* WORK INSTRUCTION
Retyping the data exactly is the task. Include every line.

* DATA EXTRACTS
[Start of Attachment]
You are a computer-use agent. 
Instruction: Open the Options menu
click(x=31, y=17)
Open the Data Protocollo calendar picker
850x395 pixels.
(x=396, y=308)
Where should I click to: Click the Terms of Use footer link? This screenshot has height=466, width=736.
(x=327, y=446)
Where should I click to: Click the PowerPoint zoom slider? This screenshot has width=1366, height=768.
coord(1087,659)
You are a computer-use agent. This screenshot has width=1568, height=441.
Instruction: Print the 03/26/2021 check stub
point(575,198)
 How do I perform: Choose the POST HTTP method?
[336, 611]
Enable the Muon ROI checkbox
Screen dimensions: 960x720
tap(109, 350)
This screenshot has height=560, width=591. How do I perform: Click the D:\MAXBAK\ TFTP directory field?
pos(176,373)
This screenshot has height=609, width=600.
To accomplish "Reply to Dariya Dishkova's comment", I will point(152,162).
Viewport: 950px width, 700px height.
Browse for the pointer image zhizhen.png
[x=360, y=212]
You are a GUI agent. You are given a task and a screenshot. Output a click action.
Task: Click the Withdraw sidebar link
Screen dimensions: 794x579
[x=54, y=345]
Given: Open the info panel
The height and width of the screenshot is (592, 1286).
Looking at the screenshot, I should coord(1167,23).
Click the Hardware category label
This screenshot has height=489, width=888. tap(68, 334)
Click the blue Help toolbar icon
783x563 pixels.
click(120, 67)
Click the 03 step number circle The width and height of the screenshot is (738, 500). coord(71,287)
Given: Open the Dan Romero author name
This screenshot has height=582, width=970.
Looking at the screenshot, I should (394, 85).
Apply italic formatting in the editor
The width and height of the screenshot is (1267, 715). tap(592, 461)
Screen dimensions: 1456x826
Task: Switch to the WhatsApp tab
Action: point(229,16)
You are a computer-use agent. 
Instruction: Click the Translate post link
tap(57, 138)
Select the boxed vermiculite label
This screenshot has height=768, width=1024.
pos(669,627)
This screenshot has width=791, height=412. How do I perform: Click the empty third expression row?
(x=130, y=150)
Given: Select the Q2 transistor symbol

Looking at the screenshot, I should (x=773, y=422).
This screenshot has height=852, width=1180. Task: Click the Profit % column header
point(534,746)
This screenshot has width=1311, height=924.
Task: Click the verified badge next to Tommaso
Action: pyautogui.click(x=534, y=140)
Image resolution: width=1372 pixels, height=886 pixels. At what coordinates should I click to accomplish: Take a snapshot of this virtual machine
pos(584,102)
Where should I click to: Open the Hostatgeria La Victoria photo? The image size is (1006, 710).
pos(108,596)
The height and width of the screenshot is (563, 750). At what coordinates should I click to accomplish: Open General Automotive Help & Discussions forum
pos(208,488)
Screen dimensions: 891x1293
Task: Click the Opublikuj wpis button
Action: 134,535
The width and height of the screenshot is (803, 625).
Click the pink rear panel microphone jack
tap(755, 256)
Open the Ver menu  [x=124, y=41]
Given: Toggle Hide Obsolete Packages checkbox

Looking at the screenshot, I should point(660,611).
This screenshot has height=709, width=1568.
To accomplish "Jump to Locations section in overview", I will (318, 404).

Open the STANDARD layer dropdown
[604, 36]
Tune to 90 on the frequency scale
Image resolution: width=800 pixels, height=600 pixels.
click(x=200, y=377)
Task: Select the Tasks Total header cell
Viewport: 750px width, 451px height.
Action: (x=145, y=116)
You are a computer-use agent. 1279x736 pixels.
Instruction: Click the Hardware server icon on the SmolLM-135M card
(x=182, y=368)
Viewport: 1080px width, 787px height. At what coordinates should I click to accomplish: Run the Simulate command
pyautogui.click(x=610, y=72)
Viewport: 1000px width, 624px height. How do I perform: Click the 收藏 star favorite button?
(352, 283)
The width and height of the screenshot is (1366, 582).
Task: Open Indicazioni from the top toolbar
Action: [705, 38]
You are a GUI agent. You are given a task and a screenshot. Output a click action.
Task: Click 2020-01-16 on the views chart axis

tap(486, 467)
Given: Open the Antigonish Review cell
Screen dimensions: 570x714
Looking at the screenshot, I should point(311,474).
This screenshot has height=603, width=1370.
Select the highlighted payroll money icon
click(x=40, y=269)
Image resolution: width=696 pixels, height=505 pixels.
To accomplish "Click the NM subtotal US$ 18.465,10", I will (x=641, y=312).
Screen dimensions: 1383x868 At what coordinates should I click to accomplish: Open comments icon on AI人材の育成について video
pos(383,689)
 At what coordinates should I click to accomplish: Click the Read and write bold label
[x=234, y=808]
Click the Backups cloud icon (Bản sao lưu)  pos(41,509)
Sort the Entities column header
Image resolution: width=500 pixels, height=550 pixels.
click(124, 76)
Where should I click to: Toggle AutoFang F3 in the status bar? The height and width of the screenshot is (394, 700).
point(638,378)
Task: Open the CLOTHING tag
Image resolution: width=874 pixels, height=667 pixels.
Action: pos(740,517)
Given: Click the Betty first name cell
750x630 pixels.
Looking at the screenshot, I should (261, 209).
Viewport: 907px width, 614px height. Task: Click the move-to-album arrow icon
[End of Attachment]
* WRITTEN RESPONSE
You are a computer-use agent. 
Instruction: Open the Options menu
click(x=31, y=17)
Open the Data Protocollo calendar picker
850x395 pixels.
(x=396, y=308)
Where should I click to: Click the Terms of Use footer link? This screenshot has height=466, width=736.
(x=327, y=446)
Where should I click to: Click the PowerPoint zoom slider? This screenshot has width=1366, height=768.
coord(1087,659)
You are a computer-use agent. This screenshot has width=1568, height=441.
Instruction: Print the 03/26/2021 check stub
point(575,198)
 How do I perform: Choose the POST HTTP method?
[336, 611]
Enable the Muon ROI checkbox
Screen dimensions: 960x720
tap(109, 350)
This screenshot has height=560, width=591. How do I perform: Click the D:\MAXBAK\ TFTP directory field?
pos(176,373)
This screenshot has height=609, width=600.
To accomplish "Reply to Dariya Dishkova's comment", I will point(152,162).
Viewport: 950px width, 700px height.
Browse for the pointer image zhizhen.png
[x=360, y=212]
You are a GUI agent. You are given a task and a screenshot. Output a click action.
Task: Click the Withdraw sidebar link
Screen dimensions: 794x579
[x=54, y=345]
Given: Open the info panel
The height and width of the screenshot is (592, 1286).
Looking at the screenshot, I should coord(1167,23).
Click the Hardware category label
This screenshot has height=489, width=888. tap(68, 334)
Click the blue Help toolbar icon
783x563 pixels.
click(120, 67)
Click the 03 step number circle The width and height of the screenshot is (738, 500). coord(71,287)
Given: Open the Dan Romero author name
This screenshot has height=582, width=970.
Looking at the screenshot, I should (394, 85).
Apply italic formatting in the editor
The width and height of the screenshot is (1267, 715). tap(592, 461)
Screen dimensions: 1456x826
Task: Switch to the WhatsApp tab
Action: point(229,16)
You are a computer-use agent. 
Instruction: Click the Translate post link
tap(57, 138)
Select the boxed vermiculite label
This screenshot has height=768, width=1024.
pos(669,627)
This screenshot has width=791, height=412. How do I perform: Click the empty third expression row?
(x=130, y=150)
Given: Select the Q2 transistor symbol

Looking at the screenshot, I should (x=773, y=422).
This screenshot has height=852, width=1180. Task: Click the Profit % column header
point(534,746)
This screenshot has width=1311, height=924.
Task: Click the verified badge next to Tommaso
Action: pyautogui.click(x=534, y=140)
Image resolution: width=1372 pixels, height=886 pixels. At what coordinates should I click to accomplish: Take a snapshot of this virtual machine
pos(584,102)
Where should I click to: Open the Hostatgeria La Victoria photo? The image size is (1006, 710).
pos(108,596)
The height and width of the screenshot is (563, 750). At what coordinates should I click to accomplish: Open General Automotive Help & Discussions forum
pos(208,488)
Screen dimensions: 891x1293
Task: Click the Opublikuj wpis button
Action: 134,535
The width and height of the screenshot is (803, 625).
Click the pink rear panel microphone jack
tap(755, 256)
Open the Ver menu  [x=124, y=41]
Given: Toggle Hide Obsolete Packages checkbox

Looking at the screenshot, I should point(660,611).
This screenshot has height=709, width=1568.
To accomplish "Jump to Locations section in overview", I will (318, 404).

Open the STANDARD layer dropdown
[604, 36]
Tune to 90 on the frequency scale
Image resolution: width=800 pixels, height=600 pixels.
click(x=200, y=377)
Task: Select the Tasks Total header cell
Viewport: 750px width, 451px height.
Action: (x=145, y=116)
You are a computer-use agent. 1279x736 pixels.
Instruction: Click the Hardware server icon on the SmolLM-135M card
(x=182, y=368)
Viewport: 1080px width, 787px height. At what coordinates should I click to accomplish: Run the Simulate command
pyautogui.click(x=610, y=72)
Viewport: 1000px width, 624px height. How do I perform: Click the 收藏 star favorite button?
(352, 283)
The width and height of the screenshot is (1366, 582).
Task: Open Indicazioni from the top toolbar
Action: [705, 38]
You are a GUI agent. You are given a task and a screenshot. Output a click action.
Task: Click 2020-01-16 on the views chart axis

tap(486, 467)
Given: Open the Antigonish Review cell
Screen dimensions: 570x714
Looking at the screenshot, I should point(311,474).
This screenshot has height=603, width=1370.
Select the highlighted payroll money icon
click(x=40, y=269)
Image resolution: width=696 pixels, height=505 pixels.
To accomplish "Click the NM subtotal US$ 18.465,10", I will (x=641, y=312).
Screen dimensions: 1383x868 At what coordinates should I click to accomplish: Open comments icon on AI人材の育成について video
pos(383,689)
 At what coordinates should I click to accomplish: Click the Read and write bold label
[x=234, y=808]
Click the Backups cloud icon (Bản sao lưu)  pos(41,509)
Sort the Entities column header
Image resolution: width=500 pixels, height=550 pixels.
click(124, 76)
Where should I click to: Toggle AutoFang F3 in the status bar? The height and width of the screenshot is (394, 700).
point(638,378)
Task: Open the CLOTHING tag
Image resolution: width=874 pixels, height=667 pixels.
Action: pos(740,517)
Given: Click the Betty first name cell
750x630 pixels.
Looking at the screenshot, I should (261, 209).
Viewport: 907px width, 614px height. Task: Click the move-to-album arrow icon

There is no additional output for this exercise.